#### EXERCISE TASK A:
Can you reproduce the passage of the review of the Elisabeth Samson novel that opens with the words containing "C.V. Hamilton’s novel" and closes with "begin to emerge.", word for word?
#### EXERCISE TASK B:
Could you carry on writing the review of the novel about Elisabeth Samson from the point where it stops?

#### EXTRACTED TEXT:
◆ ◆ ◆ ◆ ◆

And there is this twist: Elisabeth Samson was a rich plantation owner with hundreds of slaves, importer of luxury European goods, a Dutch colonial wannabe, whose greatest anguish was not being allowed to marry the love of her life, a white man, and that they had not conceived a child.
C.V. Hamilton’s novel Elisabeth Samson, Forbidden Bride is based on Samson’s journals discovered by the author and augmented with extensive historical research. The first-person account, told in diary form, begins in January 1742. Lavish attention is given to the adornments of European culture, but no mention of Samson’s African background and heritage. Spoors of scandal, exile, shame, chicanery, and slave revolt appear in the jagged narrative, but not until nearly a third through the book do these faint traces begin to emerge.
The narrative tone is self-conscious journalese reporting, rather than an easy and informal intimacy expected in a diary. Word usage is occasionally quaint, perhaps to mimic the period language. Samson’s voice is one of indifference, detached reporting without emotional outrage at the cruelties that support her comfortable life. She has more tender feelings for her pet monkey than for the enslaved humans upon whose misery her privilege is built.
Samson is more attentive to the fashion and social niceties of the ruling colonial class (she often sounds like a sycophant of the Dutch authority) than to the reality and exploitation of the slaves. She notes captured runaway slaves hung up to die with an iron hook through their ribs, house slaves castrated and tongue cut out for an offense, a querulous wife of a plantation owner, who drowns a slave baby front of the mother. But those crimes are given a mere nod, not worthy of more than a sentence or two.
Her mercantile attitude towards slaves is an accurate description of the economic system that regulates human beings to the sub-human status of a work object. At one point, she questions the “practicality of complete freedom for slaves” as detrimental for her non-paid workforce.
The novel turns when Samson is accused of treason for slandering the colony’s governor, a twisting of facts, as the ruling Whites consolidated to protect one of their own. She is slandered as a “free whore,” convicted, given slashes, and exiled to the Netherlands. For the first time in the novel, Samson is on the receiving end of caste prejudice. She may be at the top of her class as a wealthy Black plantation owner, but she’d never be allowed into the dominant White colonial caste, a bitter reality that stratifies societies, no matter the written civil rights.
The plot picks up with political intrigue and infighting between the plantation owners and the governor, anti-Semitic attacks within the society, resentment of Samson because she lives “in sin” with a white man that White mothers covet for their marriageable daughters, and conflict with the Maroons, runaway slaves who form villages deep in the jungle and raid the plantations for food, arms, women, and with revenge against their former owners.

◆ ◆ ◆ ◆ ◆

[Rows from a dataset]

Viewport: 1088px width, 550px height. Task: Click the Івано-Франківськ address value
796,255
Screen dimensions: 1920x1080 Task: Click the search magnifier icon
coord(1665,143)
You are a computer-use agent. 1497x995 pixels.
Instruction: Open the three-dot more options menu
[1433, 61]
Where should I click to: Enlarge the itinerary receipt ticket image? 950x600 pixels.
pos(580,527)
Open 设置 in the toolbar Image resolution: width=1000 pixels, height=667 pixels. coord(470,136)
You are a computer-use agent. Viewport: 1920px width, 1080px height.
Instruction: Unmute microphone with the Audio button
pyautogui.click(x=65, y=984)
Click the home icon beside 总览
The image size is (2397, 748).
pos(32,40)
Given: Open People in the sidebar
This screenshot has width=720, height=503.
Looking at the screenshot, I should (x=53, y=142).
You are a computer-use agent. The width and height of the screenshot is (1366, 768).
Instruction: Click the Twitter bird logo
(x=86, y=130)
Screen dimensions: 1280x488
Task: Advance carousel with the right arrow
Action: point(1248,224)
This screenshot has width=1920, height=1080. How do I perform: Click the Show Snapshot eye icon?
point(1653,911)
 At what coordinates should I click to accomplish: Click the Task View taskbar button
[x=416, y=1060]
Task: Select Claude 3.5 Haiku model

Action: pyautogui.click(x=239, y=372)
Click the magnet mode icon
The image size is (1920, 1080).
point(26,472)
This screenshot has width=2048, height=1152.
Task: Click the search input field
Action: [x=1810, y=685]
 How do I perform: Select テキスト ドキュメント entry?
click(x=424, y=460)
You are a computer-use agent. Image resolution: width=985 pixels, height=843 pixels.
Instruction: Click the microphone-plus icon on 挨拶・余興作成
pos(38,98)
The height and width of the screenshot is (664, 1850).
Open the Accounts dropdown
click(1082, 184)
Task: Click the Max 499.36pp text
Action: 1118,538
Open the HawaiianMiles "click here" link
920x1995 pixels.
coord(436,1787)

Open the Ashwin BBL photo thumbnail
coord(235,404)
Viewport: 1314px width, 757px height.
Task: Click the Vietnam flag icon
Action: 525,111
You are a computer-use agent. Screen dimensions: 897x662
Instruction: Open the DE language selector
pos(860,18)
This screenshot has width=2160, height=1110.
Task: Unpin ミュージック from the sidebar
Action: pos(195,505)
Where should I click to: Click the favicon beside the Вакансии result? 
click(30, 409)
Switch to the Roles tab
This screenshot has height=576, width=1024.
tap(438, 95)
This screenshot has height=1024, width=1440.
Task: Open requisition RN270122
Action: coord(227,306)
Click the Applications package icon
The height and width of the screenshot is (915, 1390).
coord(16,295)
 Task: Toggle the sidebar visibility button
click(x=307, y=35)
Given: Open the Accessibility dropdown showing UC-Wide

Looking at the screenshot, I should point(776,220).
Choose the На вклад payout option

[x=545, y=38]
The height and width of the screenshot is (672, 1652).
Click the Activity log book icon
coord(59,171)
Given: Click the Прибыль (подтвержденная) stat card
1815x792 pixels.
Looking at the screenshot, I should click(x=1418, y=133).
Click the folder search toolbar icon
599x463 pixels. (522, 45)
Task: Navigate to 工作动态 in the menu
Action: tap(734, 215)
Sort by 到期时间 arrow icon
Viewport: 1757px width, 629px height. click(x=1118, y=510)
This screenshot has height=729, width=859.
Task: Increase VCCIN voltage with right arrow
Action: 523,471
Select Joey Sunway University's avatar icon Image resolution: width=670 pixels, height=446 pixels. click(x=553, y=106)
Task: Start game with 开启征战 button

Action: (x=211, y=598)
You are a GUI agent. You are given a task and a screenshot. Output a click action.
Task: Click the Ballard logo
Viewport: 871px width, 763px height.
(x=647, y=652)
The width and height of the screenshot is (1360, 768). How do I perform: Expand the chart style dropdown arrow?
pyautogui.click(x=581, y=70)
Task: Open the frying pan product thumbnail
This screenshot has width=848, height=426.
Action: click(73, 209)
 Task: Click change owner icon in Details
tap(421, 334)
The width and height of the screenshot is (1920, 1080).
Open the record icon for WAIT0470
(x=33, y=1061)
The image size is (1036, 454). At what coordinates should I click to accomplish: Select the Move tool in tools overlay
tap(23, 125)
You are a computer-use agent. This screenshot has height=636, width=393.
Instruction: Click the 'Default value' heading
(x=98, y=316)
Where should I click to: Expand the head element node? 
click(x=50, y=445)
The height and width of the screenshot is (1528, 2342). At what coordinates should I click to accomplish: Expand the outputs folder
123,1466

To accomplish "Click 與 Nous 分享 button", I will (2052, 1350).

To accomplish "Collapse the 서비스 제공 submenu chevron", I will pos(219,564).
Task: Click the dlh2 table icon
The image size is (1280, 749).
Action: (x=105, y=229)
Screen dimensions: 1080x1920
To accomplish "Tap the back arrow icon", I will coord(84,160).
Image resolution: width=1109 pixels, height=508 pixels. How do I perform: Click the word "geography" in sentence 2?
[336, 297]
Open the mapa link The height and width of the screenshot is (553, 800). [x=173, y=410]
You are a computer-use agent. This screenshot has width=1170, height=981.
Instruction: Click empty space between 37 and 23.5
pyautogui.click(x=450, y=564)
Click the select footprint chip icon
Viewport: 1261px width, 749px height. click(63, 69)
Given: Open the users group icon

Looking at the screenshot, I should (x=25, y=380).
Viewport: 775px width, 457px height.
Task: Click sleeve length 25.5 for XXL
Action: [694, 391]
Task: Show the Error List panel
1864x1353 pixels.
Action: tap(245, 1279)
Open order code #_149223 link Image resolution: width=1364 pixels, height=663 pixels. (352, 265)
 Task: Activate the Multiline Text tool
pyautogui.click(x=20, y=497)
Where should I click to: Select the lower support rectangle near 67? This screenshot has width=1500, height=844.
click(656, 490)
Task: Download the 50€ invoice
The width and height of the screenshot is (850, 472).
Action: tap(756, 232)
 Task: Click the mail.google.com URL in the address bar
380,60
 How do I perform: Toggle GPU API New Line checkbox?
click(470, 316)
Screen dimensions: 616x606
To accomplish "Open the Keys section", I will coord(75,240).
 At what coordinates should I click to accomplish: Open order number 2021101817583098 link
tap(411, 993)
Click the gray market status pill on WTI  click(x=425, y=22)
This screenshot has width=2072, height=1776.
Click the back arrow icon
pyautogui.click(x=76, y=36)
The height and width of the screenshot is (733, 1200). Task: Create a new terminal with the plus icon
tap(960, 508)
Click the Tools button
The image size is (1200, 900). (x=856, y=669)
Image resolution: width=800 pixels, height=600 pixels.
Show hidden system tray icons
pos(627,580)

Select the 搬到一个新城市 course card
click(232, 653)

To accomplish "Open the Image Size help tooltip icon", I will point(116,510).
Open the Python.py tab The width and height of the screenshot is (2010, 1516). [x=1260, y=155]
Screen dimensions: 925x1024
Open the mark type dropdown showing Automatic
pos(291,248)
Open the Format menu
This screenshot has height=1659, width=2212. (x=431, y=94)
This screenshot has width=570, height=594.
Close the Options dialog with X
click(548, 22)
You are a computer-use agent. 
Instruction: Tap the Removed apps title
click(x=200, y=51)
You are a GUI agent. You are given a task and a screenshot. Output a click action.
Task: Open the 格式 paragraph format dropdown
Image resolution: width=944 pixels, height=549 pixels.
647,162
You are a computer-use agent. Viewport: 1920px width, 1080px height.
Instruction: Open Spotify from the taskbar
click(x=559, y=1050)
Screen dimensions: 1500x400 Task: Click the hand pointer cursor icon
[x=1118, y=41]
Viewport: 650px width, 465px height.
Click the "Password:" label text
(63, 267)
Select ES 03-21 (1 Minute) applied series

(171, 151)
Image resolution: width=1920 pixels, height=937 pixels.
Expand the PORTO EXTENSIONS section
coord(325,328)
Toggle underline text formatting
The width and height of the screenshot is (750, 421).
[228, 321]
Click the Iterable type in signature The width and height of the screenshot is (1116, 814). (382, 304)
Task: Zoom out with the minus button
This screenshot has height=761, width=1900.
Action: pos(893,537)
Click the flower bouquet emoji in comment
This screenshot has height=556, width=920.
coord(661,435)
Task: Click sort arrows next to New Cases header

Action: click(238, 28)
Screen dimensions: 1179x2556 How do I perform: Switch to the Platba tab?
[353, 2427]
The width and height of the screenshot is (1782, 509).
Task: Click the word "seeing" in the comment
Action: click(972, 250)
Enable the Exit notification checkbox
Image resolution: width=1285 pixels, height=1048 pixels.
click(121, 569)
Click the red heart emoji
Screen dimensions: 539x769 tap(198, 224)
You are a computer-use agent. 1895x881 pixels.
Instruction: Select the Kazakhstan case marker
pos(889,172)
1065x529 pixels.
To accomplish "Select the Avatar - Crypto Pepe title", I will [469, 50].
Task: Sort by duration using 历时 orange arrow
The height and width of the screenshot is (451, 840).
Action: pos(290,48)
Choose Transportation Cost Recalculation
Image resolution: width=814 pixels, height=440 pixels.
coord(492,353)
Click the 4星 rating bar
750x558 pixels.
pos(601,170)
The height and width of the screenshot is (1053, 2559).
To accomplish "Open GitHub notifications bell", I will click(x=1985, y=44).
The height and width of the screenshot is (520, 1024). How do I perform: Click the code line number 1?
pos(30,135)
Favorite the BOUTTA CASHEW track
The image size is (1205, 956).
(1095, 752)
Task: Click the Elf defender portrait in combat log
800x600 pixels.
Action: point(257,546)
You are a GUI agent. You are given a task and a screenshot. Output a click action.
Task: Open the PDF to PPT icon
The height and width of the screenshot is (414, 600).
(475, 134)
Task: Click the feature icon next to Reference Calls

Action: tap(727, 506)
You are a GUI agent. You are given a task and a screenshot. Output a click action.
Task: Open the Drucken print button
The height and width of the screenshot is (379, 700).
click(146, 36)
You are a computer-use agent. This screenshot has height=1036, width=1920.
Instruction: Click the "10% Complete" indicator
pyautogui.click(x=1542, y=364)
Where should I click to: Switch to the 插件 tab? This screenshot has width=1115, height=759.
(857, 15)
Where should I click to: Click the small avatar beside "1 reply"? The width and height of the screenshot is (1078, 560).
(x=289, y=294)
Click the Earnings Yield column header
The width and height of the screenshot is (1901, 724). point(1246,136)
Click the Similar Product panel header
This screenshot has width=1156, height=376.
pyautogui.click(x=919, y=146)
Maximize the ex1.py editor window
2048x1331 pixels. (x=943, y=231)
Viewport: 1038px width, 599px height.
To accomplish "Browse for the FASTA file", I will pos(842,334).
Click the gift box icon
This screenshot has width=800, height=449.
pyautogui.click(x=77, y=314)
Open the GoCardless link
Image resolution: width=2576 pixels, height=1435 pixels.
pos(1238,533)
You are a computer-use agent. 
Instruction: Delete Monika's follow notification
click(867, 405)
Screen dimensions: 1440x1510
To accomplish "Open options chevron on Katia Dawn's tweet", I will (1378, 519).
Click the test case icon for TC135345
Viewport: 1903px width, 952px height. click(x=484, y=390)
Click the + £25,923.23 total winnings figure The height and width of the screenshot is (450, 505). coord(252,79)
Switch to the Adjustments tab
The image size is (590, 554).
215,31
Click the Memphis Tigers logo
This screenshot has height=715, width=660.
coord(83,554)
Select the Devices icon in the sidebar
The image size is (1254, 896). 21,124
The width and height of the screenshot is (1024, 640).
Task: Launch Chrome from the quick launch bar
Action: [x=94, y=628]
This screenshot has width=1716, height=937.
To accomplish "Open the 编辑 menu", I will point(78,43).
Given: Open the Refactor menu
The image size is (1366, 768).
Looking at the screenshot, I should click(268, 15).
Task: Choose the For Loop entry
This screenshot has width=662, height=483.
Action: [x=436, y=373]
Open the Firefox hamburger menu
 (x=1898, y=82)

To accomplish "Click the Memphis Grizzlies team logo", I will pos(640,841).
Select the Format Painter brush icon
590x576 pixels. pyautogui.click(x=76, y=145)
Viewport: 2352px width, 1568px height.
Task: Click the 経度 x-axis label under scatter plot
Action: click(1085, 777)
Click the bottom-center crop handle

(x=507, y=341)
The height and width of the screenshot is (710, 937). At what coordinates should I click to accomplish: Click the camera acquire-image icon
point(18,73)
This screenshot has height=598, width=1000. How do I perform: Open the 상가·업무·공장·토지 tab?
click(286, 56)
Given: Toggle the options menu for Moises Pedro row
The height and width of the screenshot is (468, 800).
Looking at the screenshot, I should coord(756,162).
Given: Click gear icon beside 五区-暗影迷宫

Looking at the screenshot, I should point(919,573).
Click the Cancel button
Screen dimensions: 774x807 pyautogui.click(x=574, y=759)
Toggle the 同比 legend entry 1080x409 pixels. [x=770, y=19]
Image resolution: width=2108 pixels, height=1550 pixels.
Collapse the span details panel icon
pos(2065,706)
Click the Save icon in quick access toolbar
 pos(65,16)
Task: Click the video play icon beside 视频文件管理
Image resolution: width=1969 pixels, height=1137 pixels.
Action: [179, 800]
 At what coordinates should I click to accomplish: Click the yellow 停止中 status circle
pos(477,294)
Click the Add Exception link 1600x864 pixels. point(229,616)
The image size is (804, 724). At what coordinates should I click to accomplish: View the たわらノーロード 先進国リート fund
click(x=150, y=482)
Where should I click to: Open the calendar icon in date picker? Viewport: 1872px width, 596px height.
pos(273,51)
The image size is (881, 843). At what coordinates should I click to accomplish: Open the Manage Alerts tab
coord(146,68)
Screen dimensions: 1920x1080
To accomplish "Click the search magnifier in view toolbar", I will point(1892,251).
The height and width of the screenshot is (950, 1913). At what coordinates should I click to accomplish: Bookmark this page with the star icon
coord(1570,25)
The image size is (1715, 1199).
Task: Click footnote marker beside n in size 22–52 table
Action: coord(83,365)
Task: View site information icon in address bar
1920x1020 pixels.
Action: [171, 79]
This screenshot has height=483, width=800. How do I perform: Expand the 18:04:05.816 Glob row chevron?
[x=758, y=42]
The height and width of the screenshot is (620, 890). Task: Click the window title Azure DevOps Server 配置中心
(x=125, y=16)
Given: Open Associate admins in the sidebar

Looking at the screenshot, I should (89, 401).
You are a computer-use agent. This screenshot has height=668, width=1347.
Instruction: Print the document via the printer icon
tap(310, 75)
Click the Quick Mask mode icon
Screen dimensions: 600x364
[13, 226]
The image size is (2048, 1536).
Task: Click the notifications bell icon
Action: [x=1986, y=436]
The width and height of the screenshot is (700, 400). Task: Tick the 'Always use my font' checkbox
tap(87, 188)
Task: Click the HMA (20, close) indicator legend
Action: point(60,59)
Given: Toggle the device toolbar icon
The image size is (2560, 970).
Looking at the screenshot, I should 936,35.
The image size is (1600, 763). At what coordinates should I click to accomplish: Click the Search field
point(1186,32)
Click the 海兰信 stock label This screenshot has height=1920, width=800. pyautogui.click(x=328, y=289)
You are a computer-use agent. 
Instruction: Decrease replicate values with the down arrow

◆ ◆ ◆ ◆ ◆

#### EXERCISE ANSWER A:
C.V. Hamilton’s novel Elisabeth Samson, Forbidden Bride is based on Samson’s journals discovered by the author and augmented with extensive historical research. The first-person account, told in diary form, begins in January 1742. Lavish attention is given to the adornments of European culture, but no mention of Samson’s African background and heritage. Spoors of scandal, exile, shame, chicanery, and slave revolt appear in the jagged narrative, but not until nearly a third through the book do these faint traces begin to emerge.

#### EXERCISE ANSWER B:
Against this backdrop, Samson aggressively pursues her goal to change the 100-year-old law that forbids a White man from marrying a Black woman, although the man can live openly with a Black concubine, a common practice in the colony. She pushed the colony’s governor to take the issue to Court of Policy. Before the law is addressed, Samson’s white lover, with whom she has shared a house for years, dies suddenly at the breakfast table.
Nevertheless, Samson pursues the right to live in legal matrimony with the man of her choice.
“I will have a white husband,” she declares. “I will be equal to the planters’ wives.” Problem is, she didn’t have a husband candidate.
She enlisted a willing man and submitted marriage papers, pointing to a loophole that Dutch law does not specifically stipulate that a White and a Black cannot marry. In the following heated debate, White male members of policy court argued that “It is ludicrous to think that she who is free, by attaching herself through a solemn marriage ceremony, can be like us and their children be our equals. Where is our responsibility as a higher race of whites?”
The problem was kicked to the courts in the motherland. Three years later, the States General of the Dutch Republic ruled that no law existed forbidding marriage between White and Black.
Samson won. But the previous groom-in-waiting had died while the court decided. Undeterred, she made a proposal to a man young enough to her son: Marry me and you will inherit my wealth. The deal was done. The novel makes no mention of the state of the four-year marriage before Samson’s death at the age of fifty-five.
The young widower heavily mortgaged Samson’s properties: Whites became the eventual owners. He never bought a tombstone for her grave, which has never been found.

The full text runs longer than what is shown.